Regulatorischer Rahmen
BVoD-Dienste unterliegen in Deutschland dem Medienstaatsvertrag (MStV), der seit November 2020 in Kraft ist. Er löste den Rundfunkstaatsvertrag ab. Der MStV erweiterte die Regulierung explizit auf audiovisuelle Mediendienste auf Abruf. Anbieter müssen einen Mindestanteil europäischer Werke im Katalog vorhalten. Außerdem sind barrierefreie Zugänge und Jugendschutzmaßnahmen Pflicht.
Auf europäischer Ebene bildet die Richtlinie über audiovisuelle Mediendienste (AVMD-Richtlinie, zuletzt aktualisiert 2018) den übergeordneten Rechtsrahmen. Sie gilt explizit für Abrufdienste von Sendern. Unter anderem schreibt sie Transparenzpflichten bei Inhaltsempfehlungs-Algorithmen vor.

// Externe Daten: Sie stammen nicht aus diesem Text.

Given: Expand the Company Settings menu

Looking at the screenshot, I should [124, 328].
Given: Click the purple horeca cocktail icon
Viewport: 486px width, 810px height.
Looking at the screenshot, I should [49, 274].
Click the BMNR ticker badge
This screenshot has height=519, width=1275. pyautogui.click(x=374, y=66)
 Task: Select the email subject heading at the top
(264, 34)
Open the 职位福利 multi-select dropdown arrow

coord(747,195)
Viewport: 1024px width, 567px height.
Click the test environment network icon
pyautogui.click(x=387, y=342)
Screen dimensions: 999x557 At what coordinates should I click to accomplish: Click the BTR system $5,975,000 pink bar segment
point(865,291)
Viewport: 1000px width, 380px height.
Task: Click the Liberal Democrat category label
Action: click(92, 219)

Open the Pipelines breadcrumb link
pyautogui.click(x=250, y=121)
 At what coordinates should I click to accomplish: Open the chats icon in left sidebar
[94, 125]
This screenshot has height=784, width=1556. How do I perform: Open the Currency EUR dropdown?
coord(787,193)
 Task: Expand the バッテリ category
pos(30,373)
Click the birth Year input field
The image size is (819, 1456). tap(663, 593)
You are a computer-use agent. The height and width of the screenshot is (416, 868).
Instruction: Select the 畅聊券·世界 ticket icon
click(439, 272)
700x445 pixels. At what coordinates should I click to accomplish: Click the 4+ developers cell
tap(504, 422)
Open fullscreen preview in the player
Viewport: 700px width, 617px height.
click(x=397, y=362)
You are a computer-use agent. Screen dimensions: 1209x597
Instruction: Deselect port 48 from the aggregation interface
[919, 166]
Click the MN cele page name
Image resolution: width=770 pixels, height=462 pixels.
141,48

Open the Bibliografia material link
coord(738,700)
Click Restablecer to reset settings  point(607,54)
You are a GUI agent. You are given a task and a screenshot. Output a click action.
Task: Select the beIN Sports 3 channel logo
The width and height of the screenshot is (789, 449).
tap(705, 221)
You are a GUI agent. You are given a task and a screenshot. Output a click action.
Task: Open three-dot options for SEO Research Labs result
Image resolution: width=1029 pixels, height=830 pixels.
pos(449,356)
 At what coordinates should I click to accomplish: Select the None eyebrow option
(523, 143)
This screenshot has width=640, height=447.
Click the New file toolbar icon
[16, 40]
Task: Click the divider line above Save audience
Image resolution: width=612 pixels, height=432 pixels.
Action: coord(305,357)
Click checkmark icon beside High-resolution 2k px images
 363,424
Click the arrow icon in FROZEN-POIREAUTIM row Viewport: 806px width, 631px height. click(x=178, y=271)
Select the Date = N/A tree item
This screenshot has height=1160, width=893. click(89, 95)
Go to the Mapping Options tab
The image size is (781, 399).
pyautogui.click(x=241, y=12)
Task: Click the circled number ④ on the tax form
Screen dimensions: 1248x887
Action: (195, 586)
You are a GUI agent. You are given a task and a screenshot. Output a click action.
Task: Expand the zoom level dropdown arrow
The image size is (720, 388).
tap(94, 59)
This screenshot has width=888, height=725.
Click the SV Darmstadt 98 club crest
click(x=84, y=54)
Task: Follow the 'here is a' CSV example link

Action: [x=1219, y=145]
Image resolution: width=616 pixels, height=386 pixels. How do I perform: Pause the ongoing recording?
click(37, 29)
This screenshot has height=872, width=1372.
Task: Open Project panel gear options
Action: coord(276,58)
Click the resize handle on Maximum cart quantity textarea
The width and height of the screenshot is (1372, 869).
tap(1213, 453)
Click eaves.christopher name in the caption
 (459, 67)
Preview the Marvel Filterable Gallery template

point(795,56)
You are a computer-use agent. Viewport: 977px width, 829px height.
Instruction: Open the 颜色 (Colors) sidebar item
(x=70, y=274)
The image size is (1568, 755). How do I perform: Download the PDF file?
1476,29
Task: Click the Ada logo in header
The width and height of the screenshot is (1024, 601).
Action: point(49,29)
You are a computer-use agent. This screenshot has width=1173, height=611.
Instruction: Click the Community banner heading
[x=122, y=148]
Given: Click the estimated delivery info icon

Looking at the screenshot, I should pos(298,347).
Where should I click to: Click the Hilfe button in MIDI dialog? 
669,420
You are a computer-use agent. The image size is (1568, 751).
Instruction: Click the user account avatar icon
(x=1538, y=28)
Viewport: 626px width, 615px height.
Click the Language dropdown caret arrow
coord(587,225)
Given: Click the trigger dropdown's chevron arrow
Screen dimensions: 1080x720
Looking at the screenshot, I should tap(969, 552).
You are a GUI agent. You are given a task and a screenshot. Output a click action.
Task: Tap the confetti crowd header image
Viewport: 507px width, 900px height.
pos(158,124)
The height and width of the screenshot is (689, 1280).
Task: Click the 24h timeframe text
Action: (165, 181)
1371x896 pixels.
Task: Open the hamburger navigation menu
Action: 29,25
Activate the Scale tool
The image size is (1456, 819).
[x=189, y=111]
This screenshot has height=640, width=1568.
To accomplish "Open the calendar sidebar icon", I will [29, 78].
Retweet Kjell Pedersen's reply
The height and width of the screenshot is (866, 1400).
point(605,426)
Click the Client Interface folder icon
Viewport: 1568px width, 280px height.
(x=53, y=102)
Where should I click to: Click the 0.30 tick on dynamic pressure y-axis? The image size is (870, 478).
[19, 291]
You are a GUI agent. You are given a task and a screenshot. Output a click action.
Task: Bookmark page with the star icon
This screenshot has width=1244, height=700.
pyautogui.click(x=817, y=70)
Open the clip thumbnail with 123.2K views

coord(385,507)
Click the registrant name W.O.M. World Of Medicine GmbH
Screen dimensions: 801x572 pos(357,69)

Im Datenschutz müssen BVoD-Plattformen wie alle digitalen Dienste die DSGVO erfüllen. Besondere Relevanz hat die Einwilligungspflicht für Werbe-Cookies sowie die regelkonforme Verarbeitung von Nutzungsstatistiken. Broadcast Video on Demand bewegt sich damit an der Schnittstelle von Rundfunk- und Digitalrecht.
Literaturempfehlungen
- Joachim Trebbe, Annika Sehl, Wolfgang Schulz: Öffentlich-rechtliche Medien im digitalen Zeitalter. Nomos, Baden-Baden 2020.
- Klaus Goldhammer, Gunnar Wildner: Fernsehen 4.0 – Die Zukunft des Fernsehens im Internet. GRIN Verlag, München 2019.